Pressure filtration on a gravel bed involves capturing and settling on a substrate the coagulated suspension particles precipitated during the coagulation process.

Ultrafiltration, performed on pressure ultrafiltration membranes, allows the capture of precipitated colloidal particles, high-molecular substances and microorganisms.

Studies have shown that the method of purifying raw water and sewage, using the described process of coagulation and filtration on gravel filters, allows for the reduction of suspended solids to <0.5 mg/litre, the reduction of iron compounds to <0.02 mg/litre, the reduction of manganese compounds to <0.02 mg/litre and the reduction of organic pollutants by <30-40%.

The results of tests on treated raw water and wastewater using the described process of coagulation and filtration using pressure ultrafiltration membranes gave results manifested in the reduction of suspended solids according to the SDI coefficient <5, reduction of iron compounds to <0.01 mg/liter, reduction of manganese compounds <0.01 mg/liter and reduction of organic pollutants <40-70%.

Accurate dosing of ingredients, tailored to the needs and changing parameters of raw water and wastewater, and thus achieving excellent results, is possible thanks to flow monitoring by control and measurement equipment, which cooperates with a control system that determines the correct doses of reagents, coagulants, flocculants, and air, depending on the composition of the raw water or wastewater. This also involves the use of automatically controlled dosing pumps.

The solution, according to the invention, involves a complete technological process with a very wide range of raw water or wastewater treatment without interrupting the flow. This allows for a 20-40% reduction in energy consumption compared to previously used solutions, primarily by reducing pumping. The installation equipped with this solution, without pumping systems, occupies approximately 10-30% less space than existing installations for the same purpose.

Thanks to the uninterrupted stream, the water or sewage being treated is in constant motion, which prevents the accumulation of suspended solids and protects the installation from the formation of so-called "dead zones".

The subject of the invention is illustrated in the attached drawing, in which Fig. 1 - shows a block diagram of a set of devices for implementing a method of purifying industrial wastewater using filtration on a gravel bed, while Fig. 2 - shows a block diagram of a set of devices for implementing a method of purifying raw water using filtration on pressure ultrafiltration membranes.

The sewage treatment method according to the invention, example 1, is carried out using a set of devices for carrying out the sewage treatment method, which is an inlet collector 1, with an outlet located in the bottom 2 of the reactor 3. The collector 1 transports sewage at a pressure of 1.5-2.5 bar, pumped at the inlet by means of a pump 4. In the section between the sewage inlet and its outlet in the reactor 3, on the inlet collector 1 there are mounted dosing nozzles of pressure feeders for reagents, chemicals and aeration, arranged one next to the other.

The dispenser nozzles are equipped with pressure-driven dosing nozzles that automatically add reagents, chemicals, and compressed air to the continuously flowing wastewater stream. The amount of dosed agents is determined automatically by the flow-monitoring control and measurement equipment 5, depending on the quality of the filtered wastewater. The control and measurement equipment 5 cooperates with the control system 6 of the device assembly.

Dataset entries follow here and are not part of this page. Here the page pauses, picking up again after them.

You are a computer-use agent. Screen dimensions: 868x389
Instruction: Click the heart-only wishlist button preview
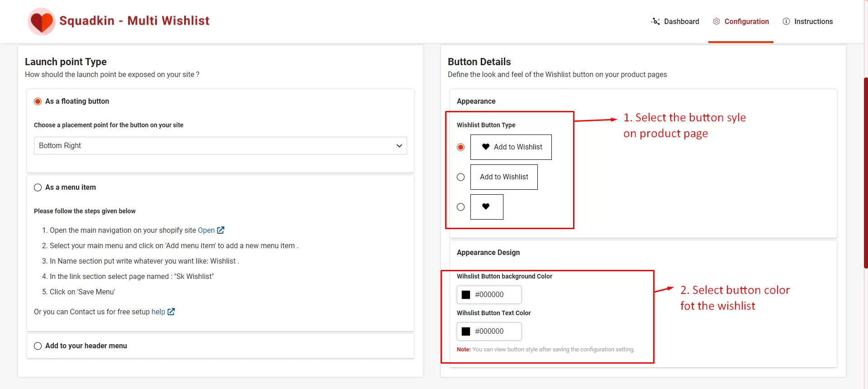487,207
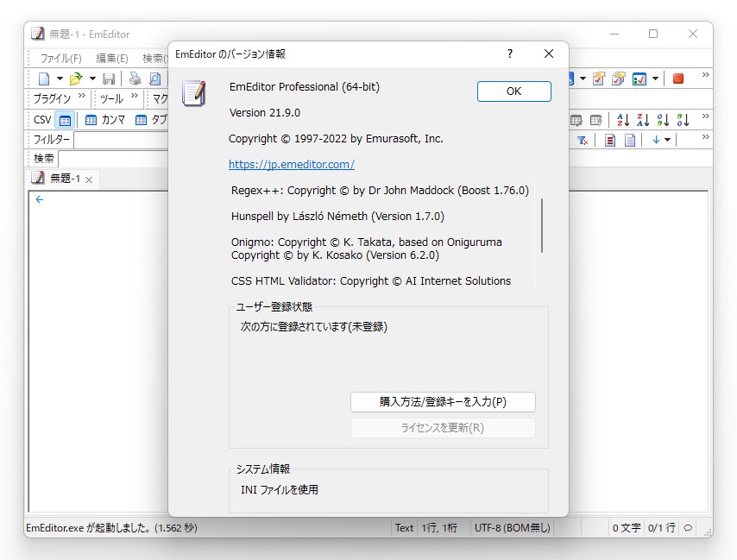Open print preview from the toolbar

pyautogui.click(x=154, y=79)
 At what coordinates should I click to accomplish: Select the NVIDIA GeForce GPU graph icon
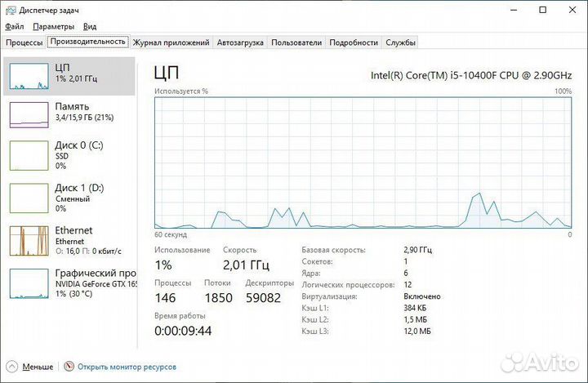[29, 283]
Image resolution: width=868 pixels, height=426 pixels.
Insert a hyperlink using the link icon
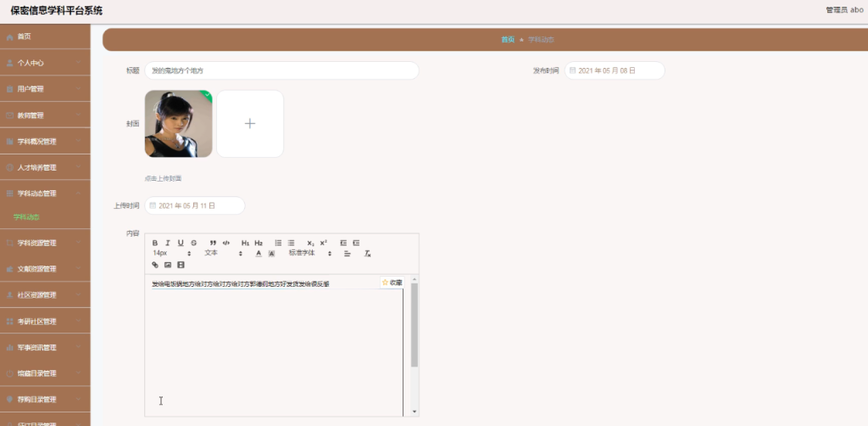click(x=155, y=265)
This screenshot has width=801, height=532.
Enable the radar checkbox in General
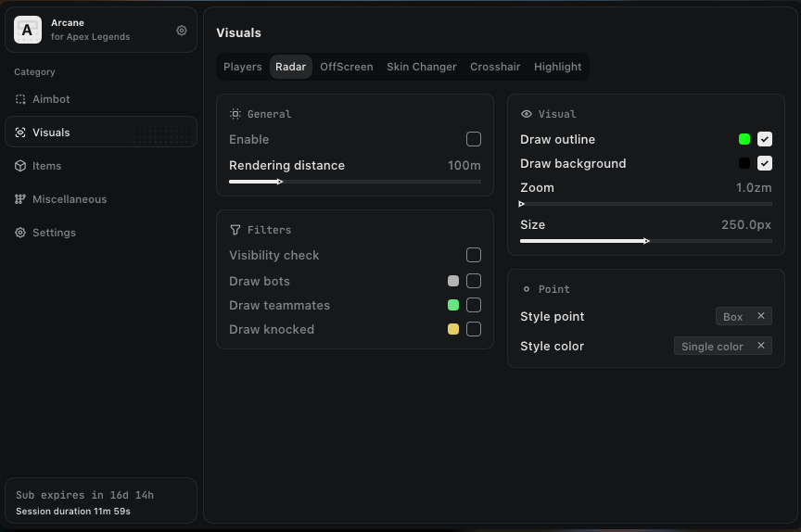click(474, 139)
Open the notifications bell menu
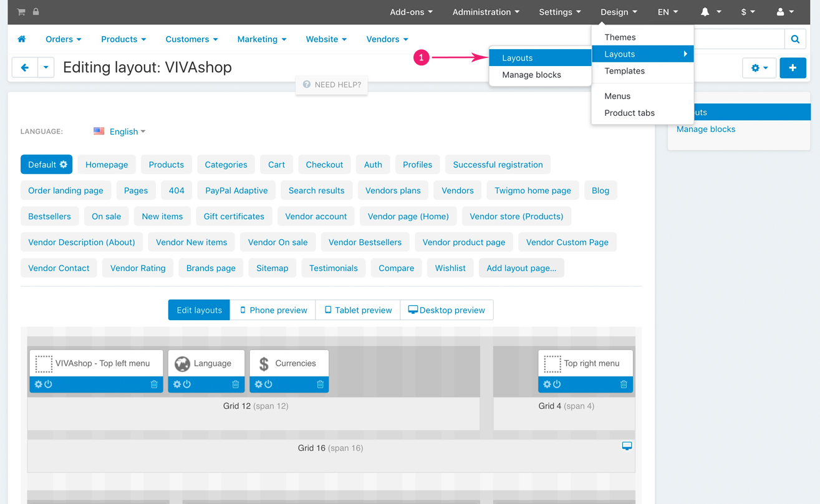 click(710, 12)
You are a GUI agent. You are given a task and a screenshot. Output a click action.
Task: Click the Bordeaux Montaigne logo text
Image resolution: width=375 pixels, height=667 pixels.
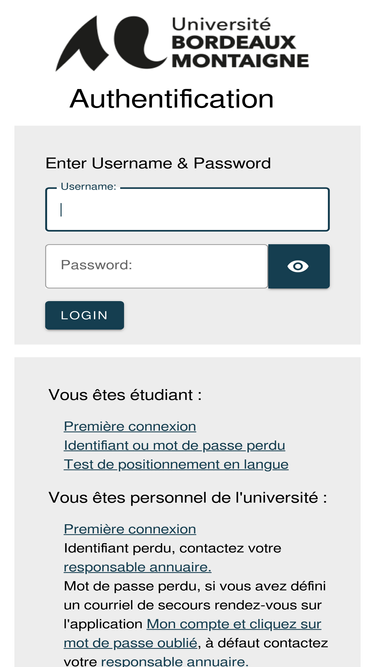[x=240, y=43]
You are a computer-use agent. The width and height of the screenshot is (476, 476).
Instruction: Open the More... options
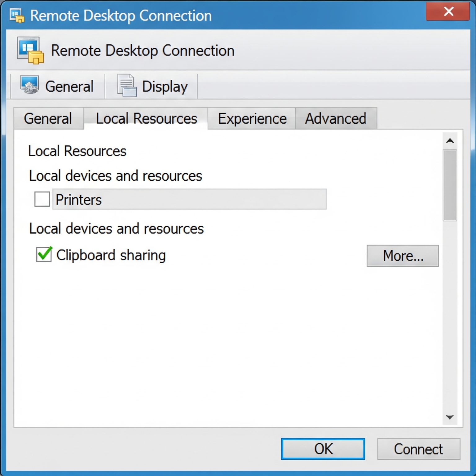(403, 256)
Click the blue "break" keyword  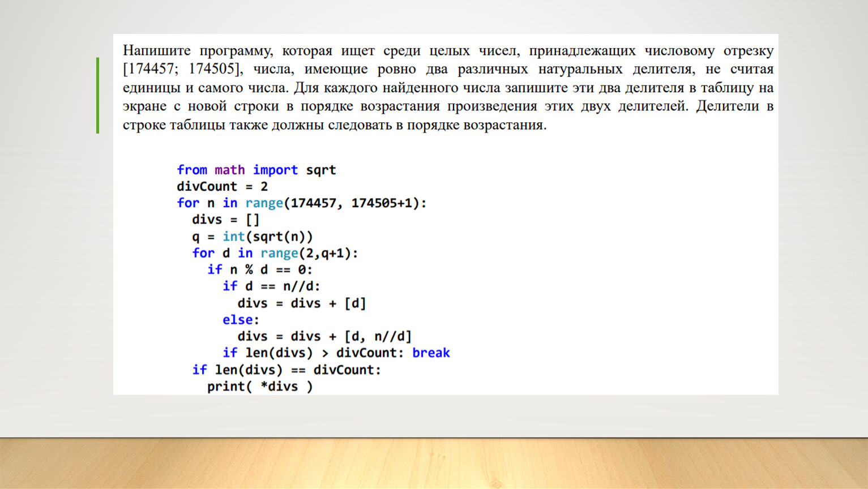coord(431,353)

The first device installed on the inlet side of the flow collector 1 is a wastewater pH reagent dispenser 7, which doses a pH-correcting component in the form of hydrochloric acid at a rate of 5 mg/liter of wastewater. The exact amount of reagent dispensed is determined by the flow-monitoring control and measurement equipment 5, which cooperates with the control system 6, in accordance with the coagulation and flocculation reaction being performed.

Next to the pH regulator dispenser 7, on the flow collector 1, there is an oxidizing agent dispenser 8, which supplies an oxidizing agent. This agent is potassium permanganate, dosed at a rate of 10 mg/liter. The oxidizing agent enables the oxidation of organic compounds contained in the wastewater, thus reducing the organic compound content.

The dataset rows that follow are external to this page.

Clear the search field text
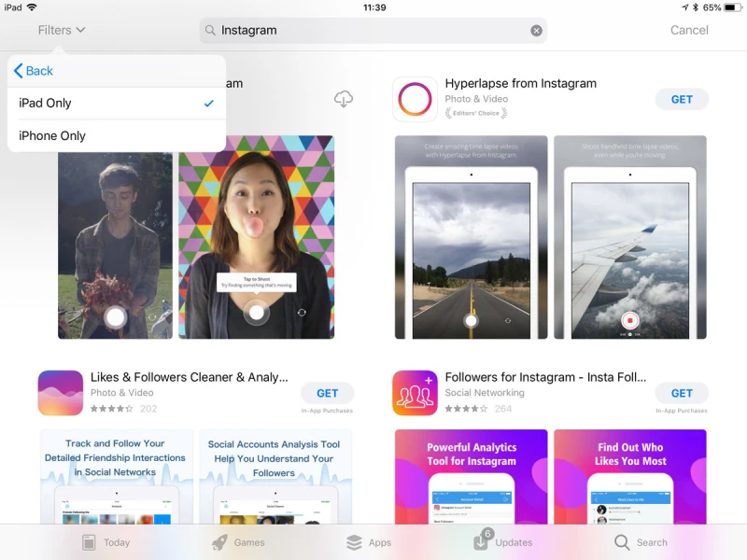coord(536,31)
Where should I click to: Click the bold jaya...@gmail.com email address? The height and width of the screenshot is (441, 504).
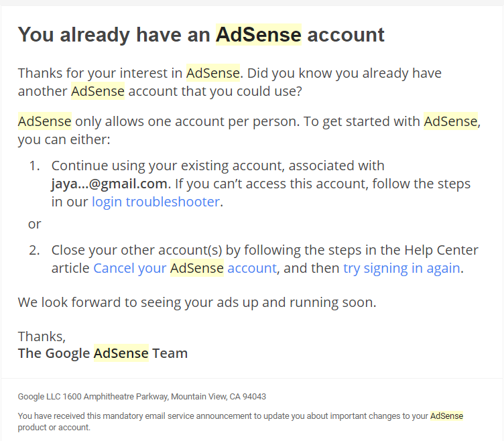click(x=109, y=184)
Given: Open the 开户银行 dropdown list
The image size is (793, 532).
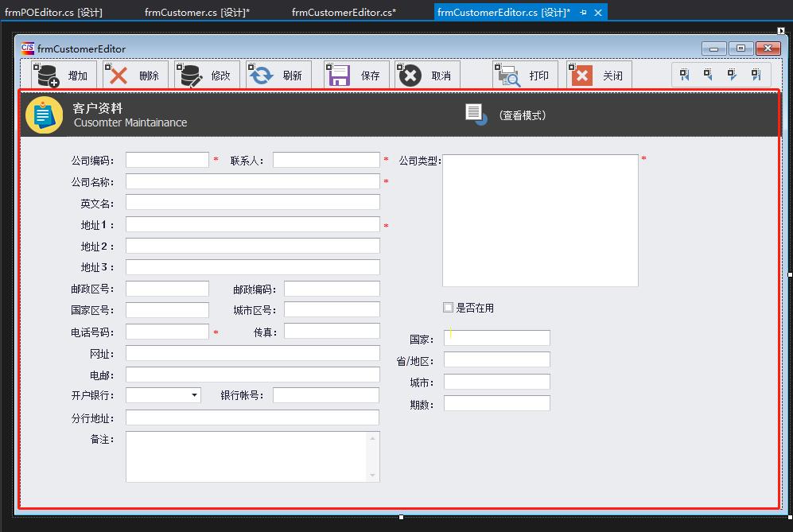Looking at the screenshot, I should [x=195, y=395].
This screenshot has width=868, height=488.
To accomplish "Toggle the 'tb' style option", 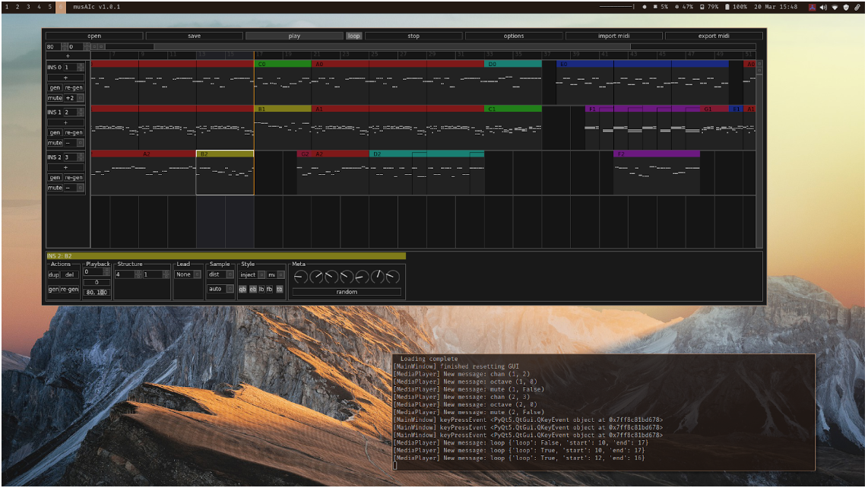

Next, located on inlet collector 1, is a 9-stage disinfectant dispenser. Chlorine compounds are used as disinfectants, administered at a rate of 15 mg/liter. Their concentration guarantees high biocidal effectiveness, and is measured by the amount of microbiological contaminants removed from the wastewater.

An aerator 10 with a nozzle directing a stream of compressed air into the flowing stream is also mounted on the flow collector 1. Aeration of the wastewater enhances the efficient oxidation of iron and manganese ions from dissolved forms to forms that form sedimentary suspensions.

Next, on the flow collector 1, there is a coagulant tank valve 11. From this connector, a coagulation aid is directed under pressure into the wastewater stream, dosed at a rate of 50 mg/liter. Coagulants facilitate the aggregation of dispersed colloid particles into larger structures, which are separated at a later stage of the process, according to the solution. Iron (III) salts provide the best results as a coagulant in wastewater treatment.

Reactor 3, in the bottom of which the outlet of inlet collector 1 is located, is a closed, pressurized tank. Inside reactor 3, a high-speed, four-blade propeller mixer 12 is mounted axially, rotating at 50-80 rpm. The propeller mixer 12 is installed between the walls 13 of mixing chamber 14, from which wastewater flows into holding chamber 15, retaining there for 0.5 minutes.

A flocculant feeder 16 is located in the reactor wall 3, on the mixing chamber side 14. Through this feeder, oxidizing, disinfecting, and coagulating agents, as well as anionic or cationic polymeric flocculants, are fed under pressure to the aerated wastewater solution. Flocculants are dosed to enhance the agglomeration phenomenon, forced by changing the potentials of dispersed contaminant particles suspended in the wastewater transported to the reactor.

The dose of flocculants dosed depends on the type and amount of suspension.

In addition to the mixing chamber 14 connected to the holding chamber 15, there is also a separate discharge chamber 17 inside the reactor 3, separated from the holding chamber 15 by a partition 18.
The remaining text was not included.